AZ_NAME="us-east-1-nyc-1a"
AZ_SUFFIX=$(echo ${AZ_NAME/${CLUSTER_REGION}-/})

AZ_GROUP=$(aws --region $CLUSTER_REGION ec2 describe-availability-zones \
  --filters Name=zone-name,Values=$AZ_NAME \
  | jq -r .AvailabilityZones[].GroupName)

export STACK_LZ=${CLUSTER_NAME}-lz-${AZ_SUFFIX}
export ZONE_GROUP_NAME=${AZ_GROUP}
export VPC_ID=$(aws --region $CLUSTER_REGION cloudformation describe-stacks \
  --stack-name ${STACK_VPC} \
  | jq -r '.Stacks[0].Outputs[] | select(.OutputKey=="VpcId").OutputValue' )

export VPC_RTB_PUB=$(aws --region $CLUSTER_REGION cloudformation describe-stacks \
  --stack-name ${STACK_VPC} \
  | jq -r '.Stacks[0].Outputs[] | select(.OutputKey=="PublicRouteTableId").OutputValue' )

aws --region $CLUSTER_REGION ec2 modify-availability-zone-group \
    --group-name "${ZONE_GROUP_NAME}" \
    --opt-in-status opted-in

aws --region $CLUSTER_REGION cloudformation create-stack --stack-name ${STACK_LZ} \
     --template-body file://${WORKDIR}/01.99_net_local-zone.yaml \
     --parameters \
        ParameterKey=VpcId,ParameterValue="${VPC_ID}" \
        ParameterKey=PublicRouteTableId,ParameterValue="${VPC_RTB_PUB}" \
        ParameterKey=ZoneName,ParameterValue="${AZ_NAME}" \
        ParameterKey=SubnetName,ParameterValue="${CLUSTER_NAME}-public-${AZ_NAME}" \
        ParameterKey=PublicSubnetCidr,ParameterValue="10.0.128.0/20"

aws --region $CLUSTER_REGION cloudformation wait stack-create-complete --stack-name ${STACK_LZ}
aws --region $CLUSTER_REGION cloudformation describe-stacks --stack-name ${STACK_LZ}

mapfile -t SUBNETS < <(aws --region $CLUSTER_REGION cloudformation describe-stacks \
  --stack-name "${STACK_VPC}" \
  | jq -r '.Stacks[0].Outputs[0].OutputValue' | tr ',' '\n')
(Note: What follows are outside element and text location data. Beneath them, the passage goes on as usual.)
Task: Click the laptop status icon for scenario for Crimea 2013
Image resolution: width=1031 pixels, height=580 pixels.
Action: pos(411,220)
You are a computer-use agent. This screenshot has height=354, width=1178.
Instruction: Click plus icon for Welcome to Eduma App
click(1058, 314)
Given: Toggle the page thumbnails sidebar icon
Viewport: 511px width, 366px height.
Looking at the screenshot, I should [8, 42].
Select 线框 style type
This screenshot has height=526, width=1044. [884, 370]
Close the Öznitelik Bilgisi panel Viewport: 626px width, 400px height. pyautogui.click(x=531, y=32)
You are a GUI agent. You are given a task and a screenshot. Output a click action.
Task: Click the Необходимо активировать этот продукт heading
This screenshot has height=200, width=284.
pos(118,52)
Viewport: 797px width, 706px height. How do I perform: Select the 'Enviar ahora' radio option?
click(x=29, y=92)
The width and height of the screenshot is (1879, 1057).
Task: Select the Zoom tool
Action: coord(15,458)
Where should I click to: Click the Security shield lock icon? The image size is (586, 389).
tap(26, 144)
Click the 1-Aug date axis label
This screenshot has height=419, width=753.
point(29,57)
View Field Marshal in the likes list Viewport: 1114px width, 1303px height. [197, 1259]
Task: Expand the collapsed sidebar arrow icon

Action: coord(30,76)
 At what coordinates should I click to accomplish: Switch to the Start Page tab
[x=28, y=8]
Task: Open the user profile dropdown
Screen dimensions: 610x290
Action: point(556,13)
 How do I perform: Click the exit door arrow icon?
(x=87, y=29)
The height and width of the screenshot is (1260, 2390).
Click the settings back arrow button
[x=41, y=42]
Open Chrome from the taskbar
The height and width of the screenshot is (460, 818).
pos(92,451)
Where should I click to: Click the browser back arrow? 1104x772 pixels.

mapfile -t -O "${#SUBNETS[@]}" SUBNETS < <(aws --region $CLUSTER_REGION cloudformation describe-stacks \
  --stack-name "${STACK_VPC}" \
  | jq -r '.Stacks[0].Outputs[1].OutputValue' | tr ',' '\n')

# get the Local Zone subnetID
export SUBNET_ID=$(aws --region $CLUSTER_REGION cloudformation describe-stacks --stack-name "${STACK_LZ}" \
  | jq -r .Stacks[0].Outputs[0].OutputValue)


echo ${SUBNETS[*]}
SUBNETS+=(${SUBNET_ID})
echo ${SUBNETS[*]}
  • Append the LZ Subnet to the Subnets array - available only in the phase-1 of Local Zones implementation (not covered on HC blog):

Phase-1 means the installer should discovery the Local Zone subnet by it's ID, parse it and automatically create the Machine Sets for those zones

echo ${SUBNETS[*]}
SUBNETS+=(${SUBNET_ID})
echo ${SUBNETS[*]}

Setup the installer

Create the install-config.yaml

  • create the install-config setting subnet IDs

installing in existing VPC method (phase I)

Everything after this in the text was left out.